Search the records for lines with the word "computer" and copy each match.

[Data items]
***
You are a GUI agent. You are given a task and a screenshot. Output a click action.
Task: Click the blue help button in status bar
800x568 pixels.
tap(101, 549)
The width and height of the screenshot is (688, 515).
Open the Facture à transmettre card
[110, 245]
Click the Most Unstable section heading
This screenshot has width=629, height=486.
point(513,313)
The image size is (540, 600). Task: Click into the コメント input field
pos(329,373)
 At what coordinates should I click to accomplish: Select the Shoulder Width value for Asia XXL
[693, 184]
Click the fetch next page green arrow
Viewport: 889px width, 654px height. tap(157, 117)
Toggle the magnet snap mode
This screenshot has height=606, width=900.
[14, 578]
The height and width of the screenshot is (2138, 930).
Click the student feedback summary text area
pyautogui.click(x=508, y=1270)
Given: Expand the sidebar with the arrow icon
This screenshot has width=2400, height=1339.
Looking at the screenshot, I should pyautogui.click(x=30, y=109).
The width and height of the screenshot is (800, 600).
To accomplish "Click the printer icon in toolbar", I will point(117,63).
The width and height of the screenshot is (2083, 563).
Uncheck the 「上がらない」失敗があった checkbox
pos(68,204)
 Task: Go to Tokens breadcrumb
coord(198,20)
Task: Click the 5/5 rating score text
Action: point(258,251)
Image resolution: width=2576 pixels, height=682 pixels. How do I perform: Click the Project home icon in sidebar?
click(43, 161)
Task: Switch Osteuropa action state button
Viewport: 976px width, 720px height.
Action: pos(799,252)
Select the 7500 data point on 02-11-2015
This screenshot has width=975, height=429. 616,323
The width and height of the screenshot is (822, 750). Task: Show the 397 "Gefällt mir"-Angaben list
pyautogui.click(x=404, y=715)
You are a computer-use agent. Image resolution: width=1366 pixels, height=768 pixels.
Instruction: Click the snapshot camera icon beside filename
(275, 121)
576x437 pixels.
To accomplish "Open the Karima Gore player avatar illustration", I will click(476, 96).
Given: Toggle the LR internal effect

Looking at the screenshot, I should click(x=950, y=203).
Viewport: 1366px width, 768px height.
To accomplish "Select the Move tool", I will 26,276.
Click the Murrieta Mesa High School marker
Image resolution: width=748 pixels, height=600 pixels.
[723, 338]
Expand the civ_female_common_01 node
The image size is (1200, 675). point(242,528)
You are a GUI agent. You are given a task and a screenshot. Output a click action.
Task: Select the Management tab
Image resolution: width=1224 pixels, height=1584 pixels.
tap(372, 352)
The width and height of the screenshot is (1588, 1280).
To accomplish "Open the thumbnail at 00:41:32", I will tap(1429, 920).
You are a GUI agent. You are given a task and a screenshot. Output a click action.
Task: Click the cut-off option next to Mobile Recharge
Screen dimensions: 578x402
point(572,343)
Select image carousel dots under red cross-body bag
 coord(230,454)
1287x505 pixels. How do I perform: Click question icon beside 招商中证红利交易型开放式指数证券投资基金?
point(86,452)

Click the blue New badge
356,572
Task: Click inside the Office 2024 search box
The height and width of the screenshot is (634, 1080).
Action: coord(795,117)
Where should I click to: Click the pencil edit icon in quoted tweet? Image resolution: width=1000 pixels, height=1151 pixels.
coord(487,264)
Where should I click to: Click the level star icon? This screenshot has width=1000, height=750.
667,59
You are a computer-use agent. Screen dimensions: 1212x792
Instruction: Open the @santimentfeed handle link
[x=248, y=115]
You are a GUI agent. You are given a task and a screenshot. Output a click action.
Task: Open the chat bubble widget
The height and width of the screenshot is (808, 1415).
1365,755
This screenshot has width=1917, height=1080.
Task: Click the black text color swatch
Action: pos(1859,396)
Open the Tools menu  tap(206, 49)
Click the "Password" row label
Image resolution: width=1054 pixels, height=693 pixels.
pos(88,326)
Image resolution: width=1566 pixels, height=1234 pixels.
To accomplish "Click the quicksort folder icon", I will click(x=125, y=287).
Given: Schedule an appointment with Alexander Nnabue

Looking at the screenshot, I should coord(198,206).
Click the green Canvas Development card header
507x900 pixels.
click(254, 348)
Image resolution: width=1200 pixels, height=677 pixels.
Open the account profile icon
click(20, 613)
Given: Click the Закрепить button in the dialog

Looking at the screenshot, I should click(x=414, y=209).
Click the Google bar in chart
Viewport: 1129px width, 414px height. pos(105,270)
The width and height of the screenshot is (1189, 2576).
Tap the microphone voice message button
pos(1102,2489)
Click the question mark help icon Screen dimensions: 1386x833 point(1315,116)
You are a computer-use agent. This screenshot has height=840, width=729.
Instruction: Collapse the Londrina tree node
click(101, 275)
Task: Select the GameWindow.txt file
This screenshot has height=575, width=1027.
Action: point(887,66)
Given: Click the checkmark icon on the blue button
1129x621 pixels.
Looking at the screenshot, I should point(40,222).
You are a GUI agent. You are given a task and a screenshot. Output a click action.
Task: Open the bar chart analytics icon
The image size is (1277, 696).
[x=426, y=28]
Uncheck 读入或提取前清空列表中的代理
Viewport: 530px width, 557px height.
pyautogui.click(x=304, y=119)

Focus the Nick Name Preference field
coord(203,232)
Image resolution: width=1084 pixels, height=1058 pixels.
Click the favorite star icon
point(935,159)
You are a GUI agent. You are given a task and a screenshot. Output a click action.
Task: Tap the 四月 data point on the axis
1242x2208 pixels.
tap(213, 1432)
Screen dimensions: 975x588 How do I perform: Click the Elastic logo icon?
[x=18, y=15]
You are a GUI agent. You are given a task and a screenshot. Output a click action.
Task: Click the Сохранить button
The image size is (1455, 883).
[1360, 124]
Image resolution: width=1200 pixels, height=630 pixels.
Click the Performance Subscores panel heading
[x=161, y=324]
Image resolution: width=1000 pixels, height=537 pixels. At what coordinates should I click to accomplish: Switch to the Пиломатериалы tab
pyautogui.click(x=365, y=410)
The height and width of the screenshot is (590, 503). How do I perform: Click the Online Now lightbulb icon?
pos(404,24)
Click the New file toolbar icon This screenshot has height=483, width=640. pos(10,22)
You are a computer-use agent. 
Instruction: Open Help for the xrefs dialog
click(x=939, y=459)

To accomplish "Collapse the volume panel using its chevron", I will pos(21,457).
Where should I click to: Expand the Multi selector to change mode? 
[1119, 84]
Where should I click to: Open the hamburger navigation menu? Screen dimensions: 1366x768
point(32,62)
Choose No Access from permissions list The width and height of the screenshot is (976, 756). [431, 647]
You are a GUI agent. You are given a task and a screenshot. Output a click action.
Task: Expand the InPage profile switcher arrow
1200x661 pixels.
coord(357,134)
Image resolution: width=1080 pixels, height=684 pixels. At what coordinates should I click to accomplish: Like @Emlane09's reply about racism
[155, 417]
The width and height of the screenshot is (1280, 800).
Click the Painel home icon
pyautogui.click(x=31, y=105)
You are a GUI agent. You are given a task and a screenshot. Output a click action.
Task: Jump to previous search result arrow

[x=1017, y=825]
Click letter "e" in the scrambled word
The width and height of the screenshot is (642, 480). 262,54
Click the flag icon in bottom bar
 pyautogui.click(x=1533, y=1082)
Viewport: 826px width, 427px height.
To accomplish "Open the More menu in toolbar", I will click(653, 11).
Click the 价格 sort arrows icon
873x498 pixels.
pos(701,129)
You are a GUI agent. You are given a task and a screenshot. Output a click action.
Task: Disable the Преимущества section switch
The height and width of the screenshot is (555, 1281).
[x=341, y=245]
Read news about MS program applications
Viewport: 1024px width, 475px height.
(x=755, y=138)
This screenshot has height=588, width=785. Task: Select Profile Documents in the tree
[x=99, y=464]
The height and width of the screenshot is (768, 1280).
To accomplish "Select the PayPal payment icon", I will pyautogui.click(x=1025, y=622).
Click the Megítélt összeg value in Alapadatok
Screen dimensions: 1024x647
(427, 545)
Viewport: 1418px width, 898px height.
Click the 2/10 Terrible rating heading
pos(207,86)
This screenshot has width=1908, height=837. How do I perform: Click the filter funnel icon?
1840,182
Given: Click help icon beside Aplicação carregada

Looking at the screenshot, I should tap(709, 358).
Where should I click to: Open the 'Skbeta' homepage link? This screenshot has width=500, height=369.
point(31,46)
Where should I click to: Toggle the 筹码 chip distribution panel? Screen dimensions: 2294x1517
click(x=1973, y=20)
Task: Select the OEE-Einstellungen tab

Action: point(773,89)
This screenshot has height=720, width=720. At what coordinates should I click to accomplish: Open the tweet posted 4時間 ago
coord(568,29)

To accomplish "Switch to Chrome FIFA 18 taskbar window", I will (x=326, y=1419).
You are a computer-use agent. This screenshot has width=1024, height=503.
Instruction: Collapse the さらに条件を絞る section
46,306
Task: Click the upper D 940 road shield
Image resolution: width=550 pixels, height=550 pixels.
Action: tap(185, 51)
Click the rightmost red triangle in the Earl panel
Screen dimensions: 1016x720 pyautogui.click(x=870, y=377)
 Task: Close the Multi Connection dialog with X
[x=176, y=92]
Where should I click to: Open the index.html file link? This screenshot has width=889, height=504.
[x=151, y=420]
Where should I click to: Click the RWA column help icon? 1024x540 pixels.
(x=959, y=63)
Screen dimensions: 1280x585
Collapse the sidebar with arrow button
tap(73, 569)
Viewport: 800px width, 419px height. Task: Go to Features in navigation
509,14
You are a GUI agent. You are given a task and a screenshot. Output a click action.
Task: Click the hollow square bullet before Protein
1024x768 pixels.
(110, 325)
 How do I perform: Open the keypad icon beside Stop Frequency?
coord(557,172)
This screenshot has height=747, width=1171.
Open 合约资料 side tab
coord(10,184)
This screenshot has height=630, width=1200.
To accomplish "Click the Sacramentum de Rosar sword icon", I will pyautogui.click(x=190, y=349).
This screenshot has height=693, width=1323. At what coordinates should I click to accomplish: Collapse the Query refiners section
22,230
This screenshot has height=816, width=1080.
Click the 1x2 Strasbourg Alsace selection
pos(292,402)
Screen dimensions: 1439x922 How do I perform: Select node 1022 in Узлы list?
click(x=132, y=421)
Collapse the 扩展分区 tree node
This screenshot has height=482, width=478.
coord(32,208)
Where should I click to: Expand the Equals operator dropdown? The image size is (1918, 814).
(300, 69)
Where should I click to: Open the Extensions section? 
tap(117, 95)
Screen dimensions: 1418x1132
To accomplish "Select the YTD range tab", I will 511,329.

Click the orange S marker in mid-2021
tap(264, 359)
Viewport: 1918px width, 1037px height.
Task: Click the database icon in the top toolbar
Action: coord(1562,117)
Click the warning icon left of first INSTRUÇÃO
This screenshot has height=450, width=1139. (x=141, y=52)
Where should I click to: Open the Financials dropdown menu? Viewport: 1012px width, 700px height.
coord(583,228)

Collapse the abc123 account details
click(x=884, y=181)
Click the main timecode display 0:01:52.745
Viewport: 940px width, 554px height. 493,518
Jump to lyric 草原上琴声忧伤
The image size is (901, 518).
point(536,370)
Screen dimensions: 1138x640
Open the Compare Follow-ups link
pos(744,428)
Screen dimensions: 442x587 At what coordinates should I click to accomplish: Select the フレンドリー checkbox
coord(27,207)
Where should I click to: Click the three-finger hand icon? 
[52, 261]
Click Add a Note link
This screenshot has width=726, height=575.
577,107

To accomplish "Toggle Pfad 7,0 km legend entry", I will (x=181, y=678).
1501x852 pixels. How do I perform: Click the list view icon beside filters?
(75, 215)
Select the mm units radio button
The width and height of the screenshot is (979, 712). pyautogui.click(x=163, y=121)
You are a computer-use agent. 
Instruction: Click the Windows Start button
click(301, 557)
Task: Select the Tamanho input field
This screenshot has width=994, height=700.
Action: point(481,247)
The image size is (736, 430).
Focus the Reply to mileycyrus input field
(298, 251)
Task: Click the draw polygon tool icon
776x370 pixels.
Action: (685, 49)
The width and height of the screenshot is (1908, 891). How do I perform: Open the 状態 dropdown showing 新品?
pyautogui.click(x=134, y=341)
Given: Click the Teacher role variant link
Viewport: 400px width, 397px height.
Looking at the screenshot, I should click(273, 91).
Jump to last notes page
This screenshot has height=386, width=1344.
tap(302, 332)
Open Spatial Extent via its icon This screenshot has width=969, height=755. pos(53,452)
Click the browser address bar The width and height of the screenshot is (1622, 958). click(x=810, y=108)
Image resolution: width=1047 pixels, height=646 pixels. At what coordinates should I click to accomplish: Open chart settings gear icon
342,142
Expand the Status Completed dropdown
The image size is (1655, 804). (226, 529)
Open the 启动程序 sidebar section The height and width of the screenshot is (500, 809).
***
**Your solution:**
You are a computer-use agent. Image resolution: width=1366 pixels, height=768 pixels.
You are a computer-use agent. Screen dimensions: 1212x792
You are a computer-use agent. This screenshot has height=840, width=729.
You are a computer-use agent. 
You are a computer-use agent. This screenshot has width=1024, height=503.
You are a computer-use agent. 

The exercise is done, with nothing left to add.